- **THE DATA**:
※ ※ ※

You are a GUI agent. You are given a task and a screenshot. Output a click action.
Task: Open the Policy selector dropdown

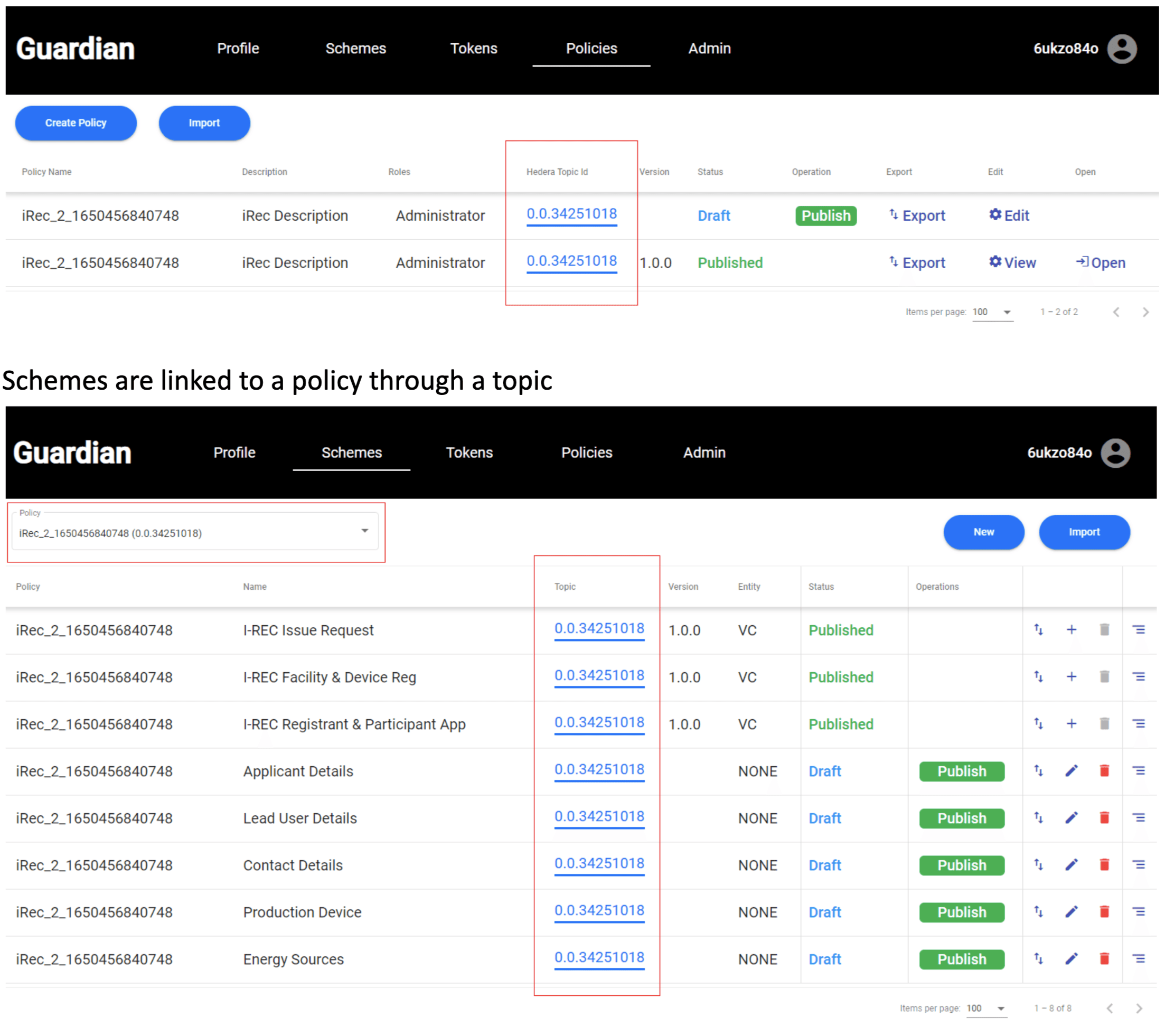pos(194,532)
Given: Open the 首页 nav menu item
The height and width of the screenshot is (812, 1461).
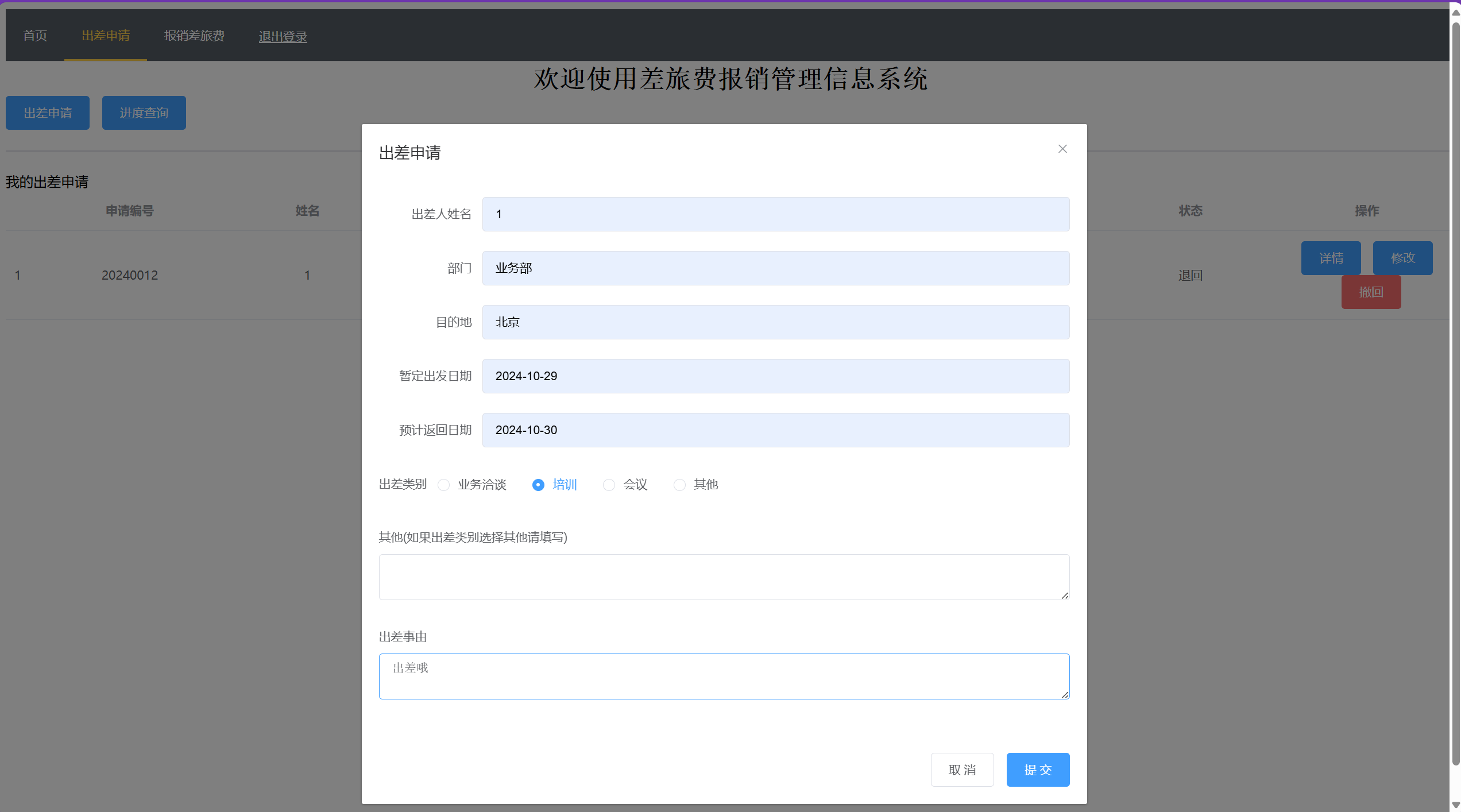Looking at the screenshot, I should 35,36.
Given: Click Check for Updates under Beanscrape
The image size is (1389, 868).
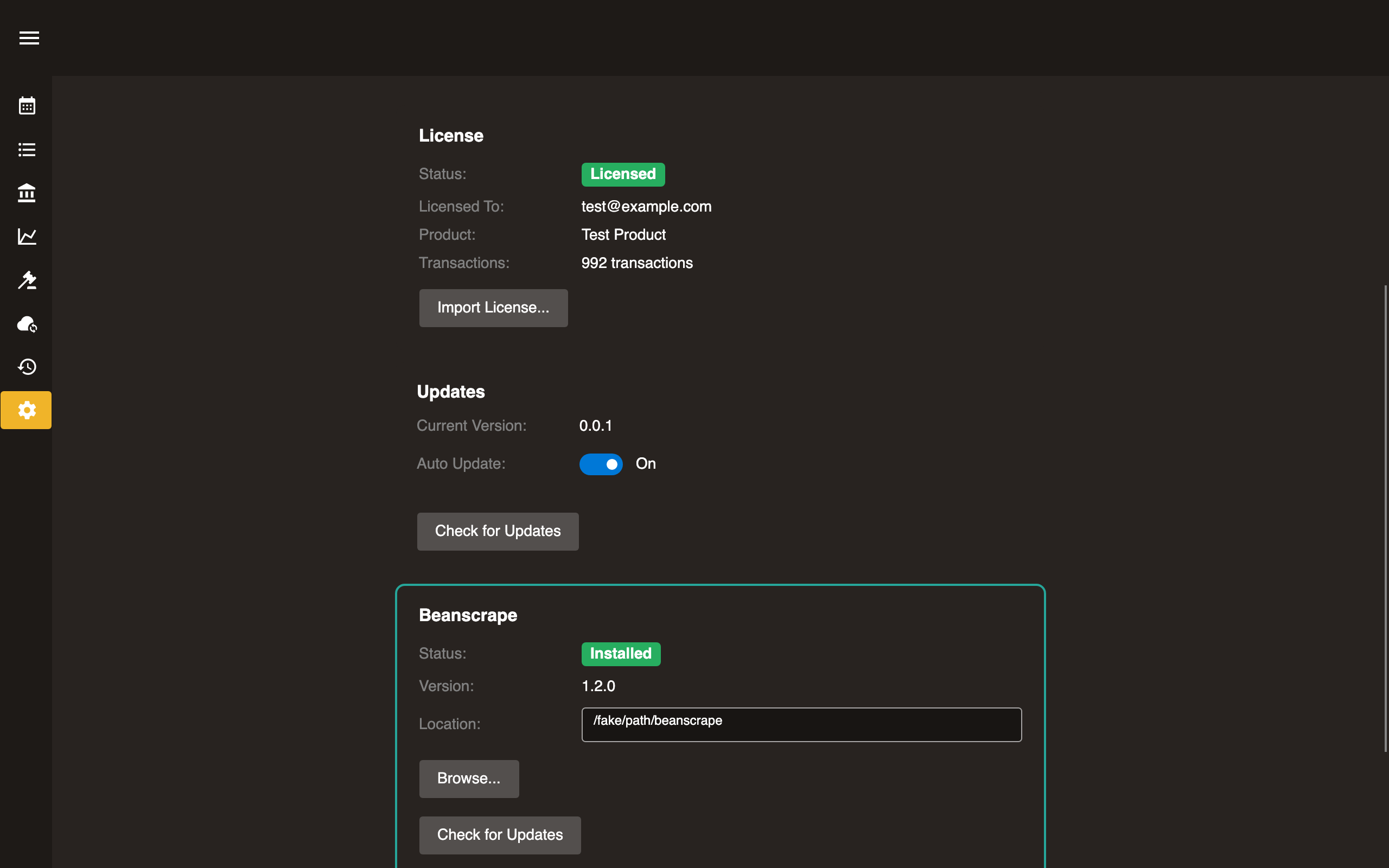Looking at the screenshot, I should (x=499, y=835).
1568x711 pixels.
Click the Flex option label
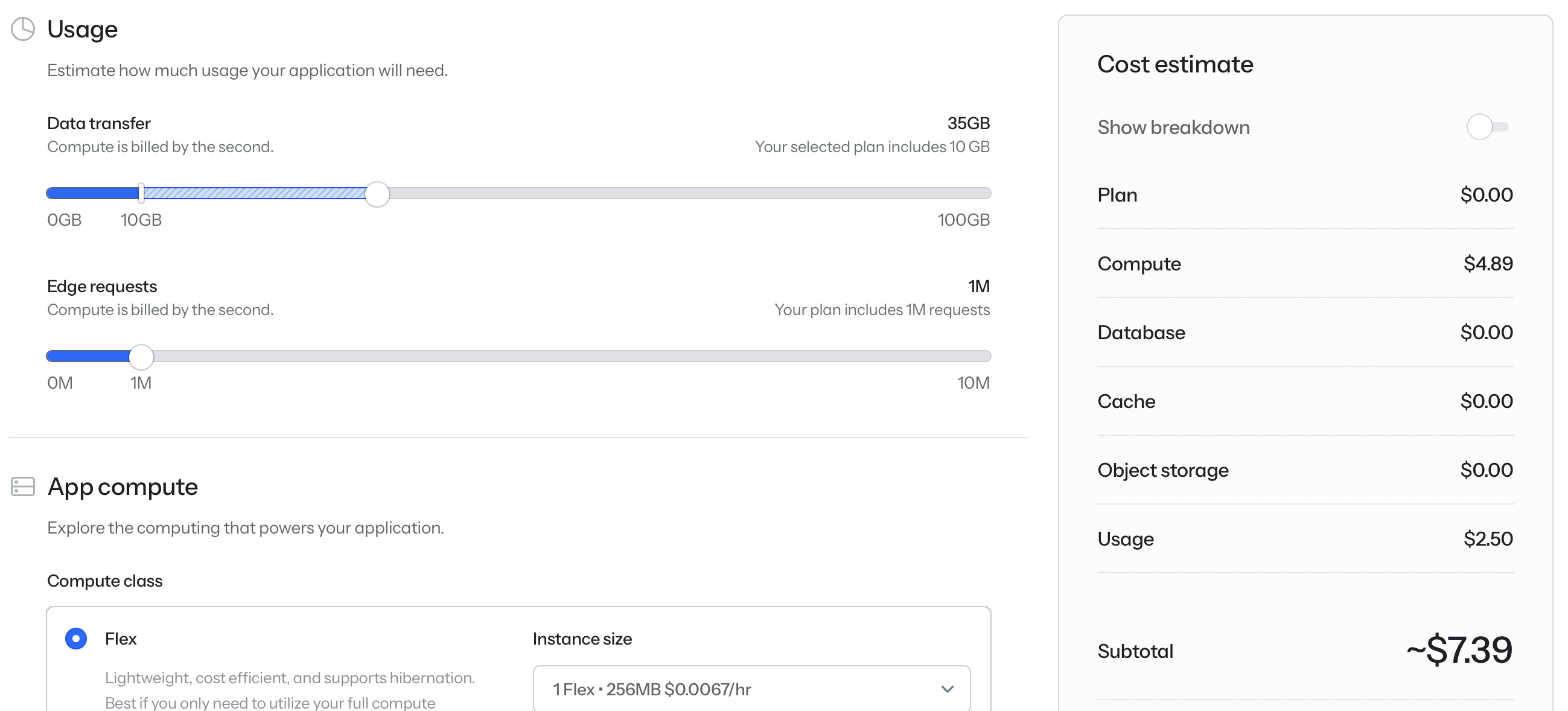click(x=121, y=639)
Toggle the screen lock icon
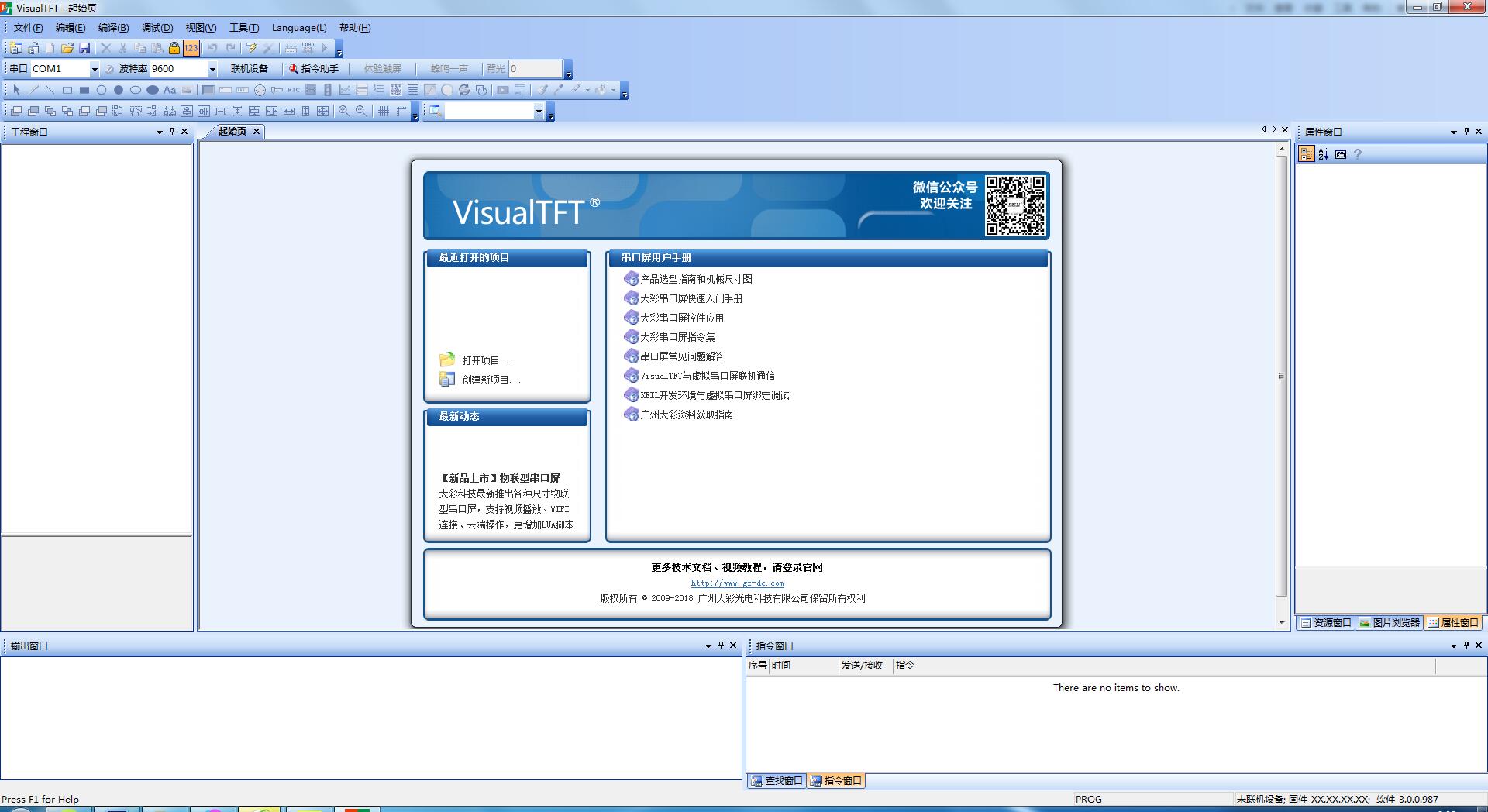Viewport: 1488px width, 812px height. click(x=174, y=48)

※ ※ ※

- **WHAT IS BEING ASKED**: Without including any picture, print every record exactly as written above.

- **SOLUTION FOR THIS EXERCISE**:
You are a GUI agent. You are given a task and a screenshot. Output a click action.
Task: Open the Policy selector dropdown

pos(194,532)
Given: Open the 首页 nav menu item
The height and width of the screenshot is (812, 1461).
Looking at the screenshot, I should 35,36.
Given: Click Check for Updates under Beanscrape
The image size is (1389, 868).
Looking at the screenshot, I should (x=499, y=835).
1568x711 pixels.
Click the Flex option label
click(x=121, y=639)
Toggle the screen lock icon
Viewport: 1488px width, 812px height. click(x=174, y=48)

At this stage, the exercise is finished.